(Saved data entries)
■ ■ ■ ■

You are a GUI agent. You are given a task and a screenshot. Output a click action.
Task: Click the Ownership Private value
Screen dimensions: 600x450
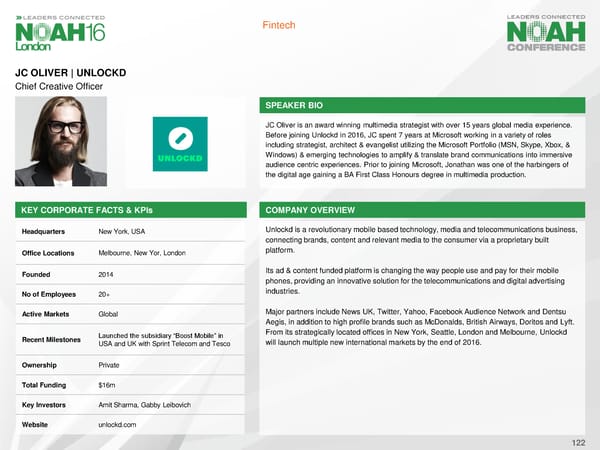pos(111,364)
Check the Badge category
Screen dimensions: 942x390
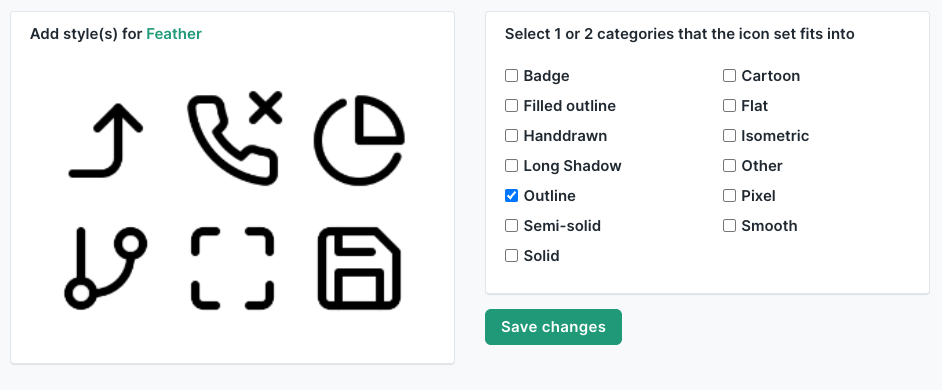511,76
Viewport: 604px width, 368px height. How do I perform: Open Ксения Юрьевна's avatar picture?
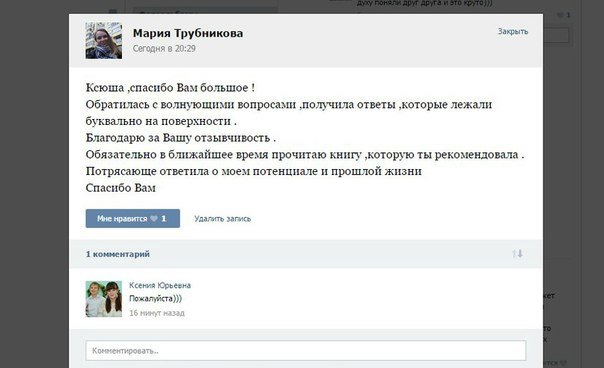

■ ■ ■ ■

*WORK TO BE COMPLETED:* Only the pictures are to be left out; write out all the other data exactly.

*OUTPUT OF THE TASK:*
You are a GUI agent. You are given a task and a screenshot. Output a click action.
Task: Click the Ownership Private value
Screen dimensions: 600x450
pos(111,364)
Check the Badge category
Screen dimensions: 942x390
511,76
Viewport: 604px width, 368px height. How do I perform: Open Ксения Юрьевна's avatar picture?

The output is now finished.